According to dictionary.com, “volunteers” are people who donate their time and energy to benefit the community as a social responsibility rather than for a financial reward.
In health-care settings, volunteers are particularly important because they can help enhance the entire patient experience.
In top-notch nursing homes and hospitals, it’s vital to make sure that the right emotional support is available, as well as the best medical care. While clinical staff members provide both, they’re always grateful to have additional eyes and ears.
With National Volunteer Week coming up from April 21 to April 27, this is a good time to explain the benefits of volunteering, not only for the residents and patients, but also for those of us who lend a hand.
I feel as though I’m qualified to share my thoughts because, thanks to my mother, Anna Samuels, I’ve been volunteering since I was 4 years old, and I’m about to celebrate my 91st birthday.
One of the most important lessons I have learned over the years is that I get as much, if not more, from volunteering as the people I assist.

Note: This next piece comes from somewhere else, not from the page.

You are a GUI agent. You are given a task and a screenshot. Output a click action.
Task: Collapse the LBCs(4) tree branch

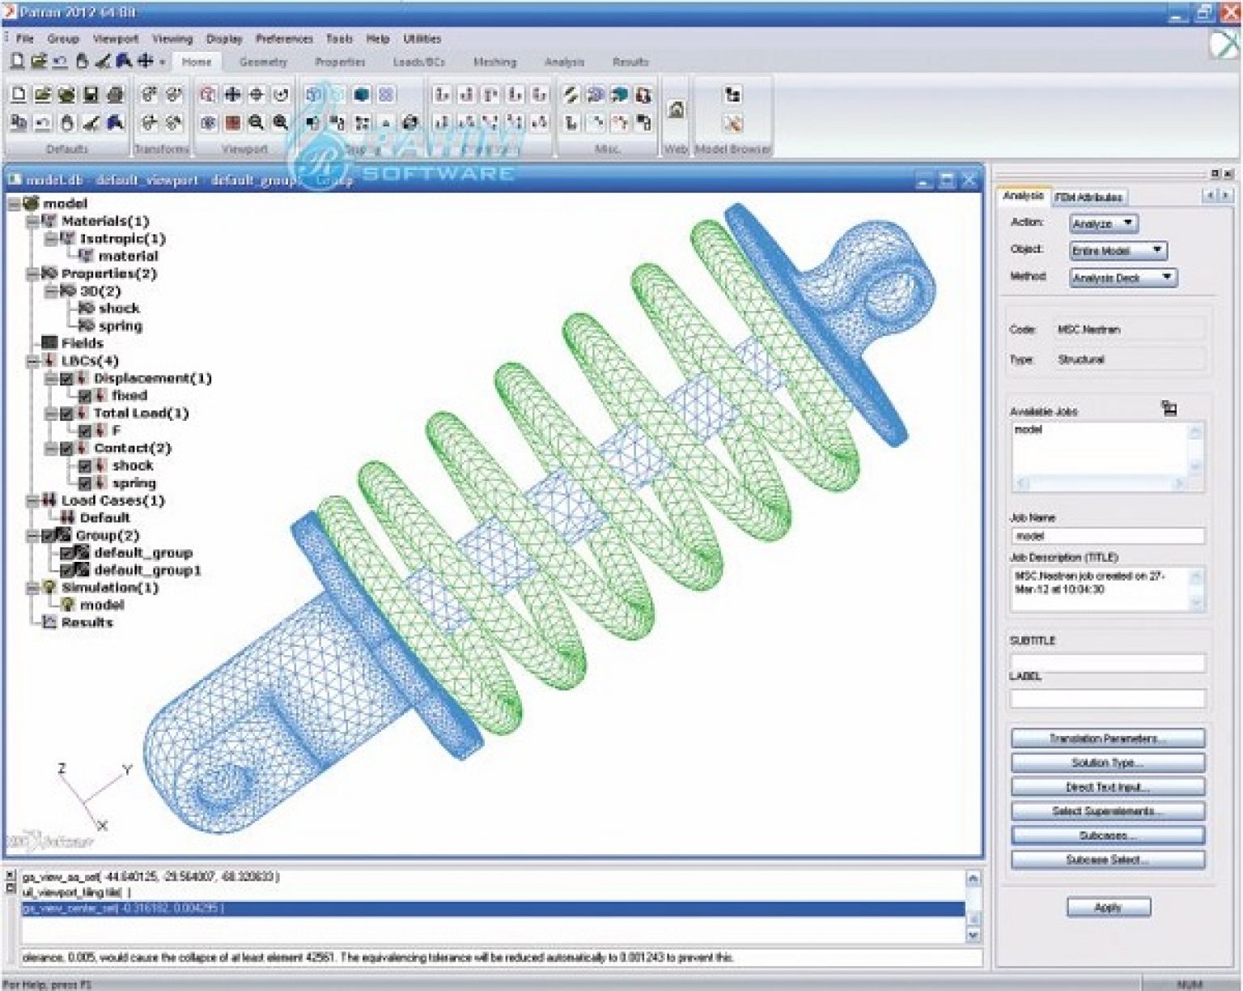pos(32,360)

Among the more practical advantages of volunteering are:
• Learning new skills
• Utilizing the talents you enjoy
• Taking advantage of training sessions
• Networking and earning community service hours
• Using skills you’ve picked up to help your own family and friends
• Picking up better ways to communicate
• Making new friends — including residents, patients, other volunteers and staff members
However, it’s the non-tangibles that change your life and make an impact on you. They include:
• The chance to be of service
• The satisfaction of helping others
• The knowledge of making a true difference
• An increase in self-confidence
• The creative use of your time to avoid boredom
• The ability to be proud of your accomplishments
• The chance to have fun
You should not worry if you don’t have specific skills. Some of the most meaningful interactions happen when you just spend time reading to patients and residents, reminiscing about the “good old days” or just sitting and holding someone’s hand. In fact, I have developed a nice relationship with a woman living in a nursing home who only speaks Russian even though I don’t.

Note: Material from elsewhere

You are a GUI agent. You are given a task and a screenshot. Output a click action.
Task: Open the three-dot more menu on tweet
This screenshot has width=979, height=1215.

Also, in nursing homes, bringing children or grandchildren to visit residents gives them a boost and puts smiles on their faces. It’s also a good way for you to spend time with your own loved ones. The same can be said for your dogs, if they are permitted in long-term care centers. Going on a stroll in the fresh air is also wonderful for residents.
Even if you can’t volunteer regularly, special events take place where added help is needed. I recently volunteered at a Passover Seder at a nursing home, and I’ve spent countless hours stepping up on many other religious holidays.
If you would rather help from home, knitting or other creative pastimes can keep someone warm and cozy. Groups are also welcome to volunteer.
I can’t really describe what it means to receive a hug, a kiss or just a thank you from someone who is very glad to see you. However, the bottom line is that choosing to spend some of your time to help others is a true mitzvah.
Betty Seidel is a volunteer at Levindale Hebrew Geriatric Center and Hospital.